We stayed in Bon Accord another 2 days, visiting Mansion House again with Charlie and Pauline, and then Charlie and I (and Woody) departed North in the boat after dropping the girls back at Sandspit. They would take the car and rendezvous with us at Marsden Cove Marina, near the Whangarei Heads and because they planned on a typical girls day out (shopping etc), we expected we would probably arrive first, despite it being a four and a half hour sea voyage, as opposed to a 1 hour drive. The voyage takes you across Bream Bay, and you run along a coastline that is quite like that of Lake Michigan, except the hills behind the sand dunes are a lot higher than those around Wisconsin and Michigan, and the other side of our "lake" is 5000NM away in Concepcion, Chile, with nothing in between. Like Michigan, there is a lot of reach for wind to kick the sea up, and we had a 25 knot SE on our stern quarter blowing over a 1.5 - 2 metre swell. This resulted in waves around 1.5 - 2.5 metres (5-7ft) and a pretty uncomfortable ride, although the boat handled it well.

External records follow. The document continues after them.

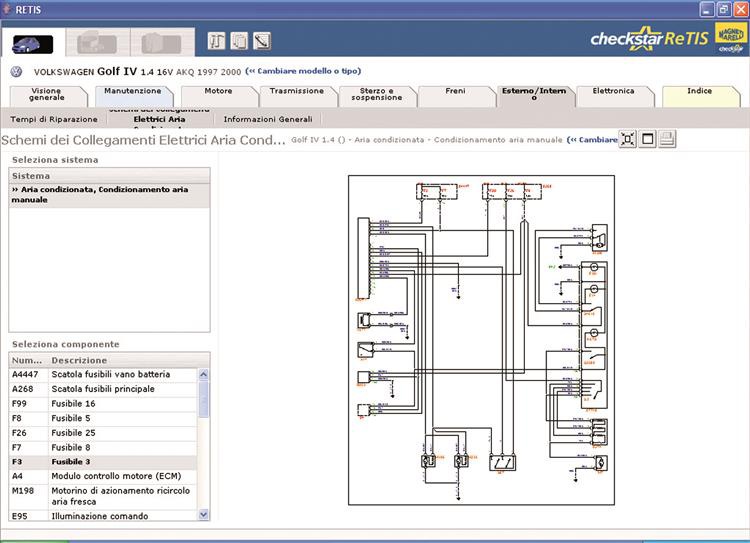Open the Freni tab

point(455,91)
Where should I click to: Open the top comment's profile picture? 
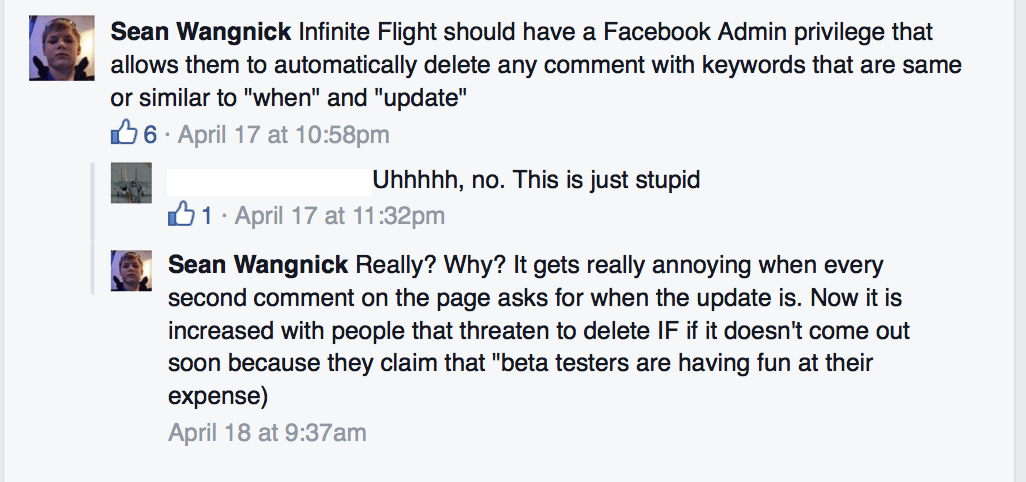62,47
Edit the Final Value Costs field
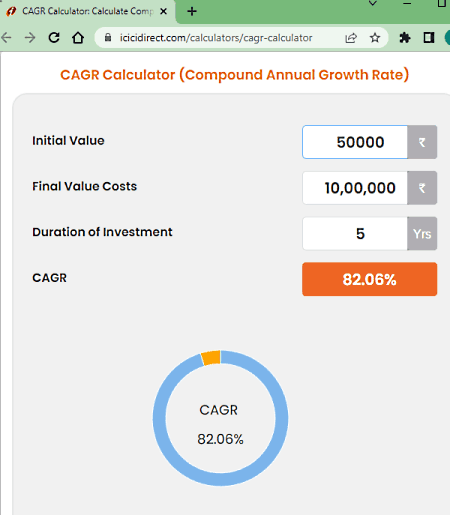 pyautogui.click(x=355, y=188)
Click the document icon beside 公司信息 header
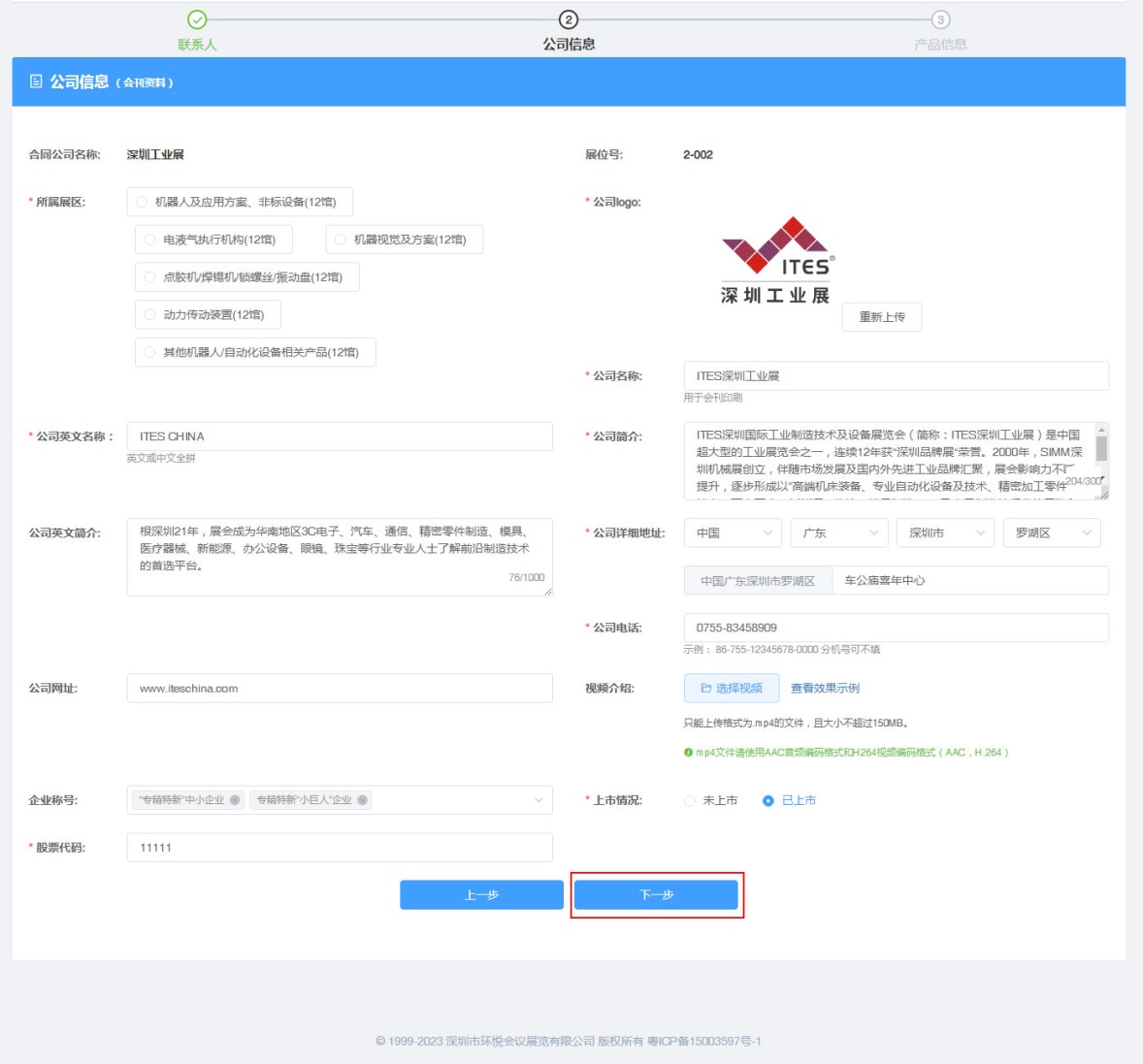 [x=36, y=81]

As anticipated, we arrived at Marsden Cove before the girls and even changed berths to one more convenient before they turned up. Marsden Cove is a relatively new marina and is associated with a housing development that became stalled during the recession. There is not a lot of infrastructure or trees around and it is built on a flat plain between some high hills and the sea. As a result, it is fairly exposed to winds from most directions and getting onto the berths proved difficult. Still it is reasonably priced with good facilities and a fine restaurant.

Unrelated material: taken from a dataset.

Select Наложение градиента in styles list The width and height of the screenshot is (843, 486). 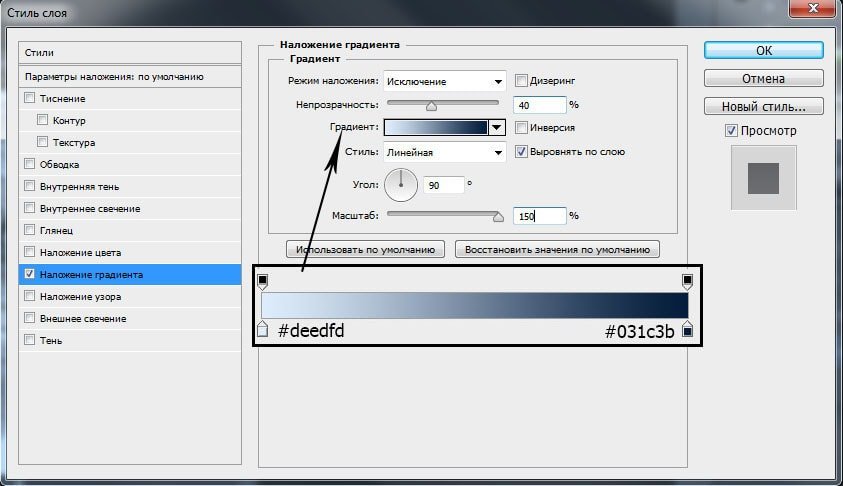(92, 274)
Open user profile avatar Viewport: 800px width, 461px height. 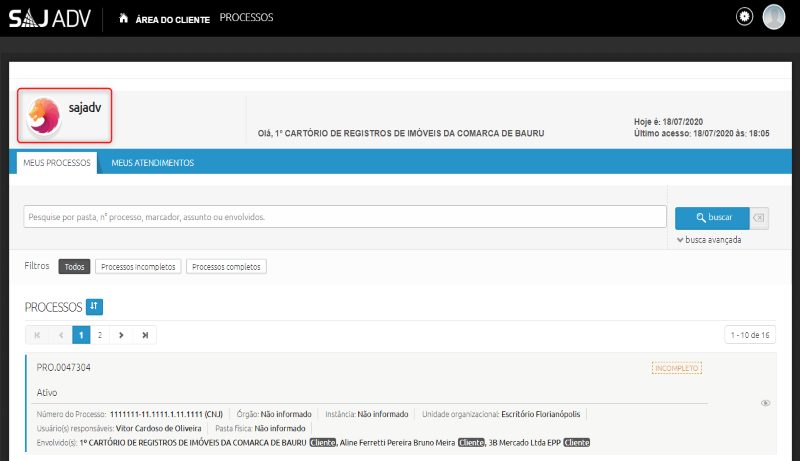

We stayed 2 days and used the opportunity to reprovision, charge the batteries and refill with water. During our housemove, I found I had a residential water meter that had never been used. Originally I planned to sell it on TradeMe and then as scrap, but it wasn't worth much so I decided to keep it on the boat for measuring how much water we use when we are at sea. It turns about to be quite useful as now we know how long our tank water will last. It turns out that we use around 22-25 litres per day per person, so the 800 litres should last us 16 days with just the two of us, and proportionately less as we have guests. We used it over the entire holiday and the findings were pretty consistent throughout.

The next destination was the Bay of Islands, so I will leave that for another posting as this one has rambled on enough.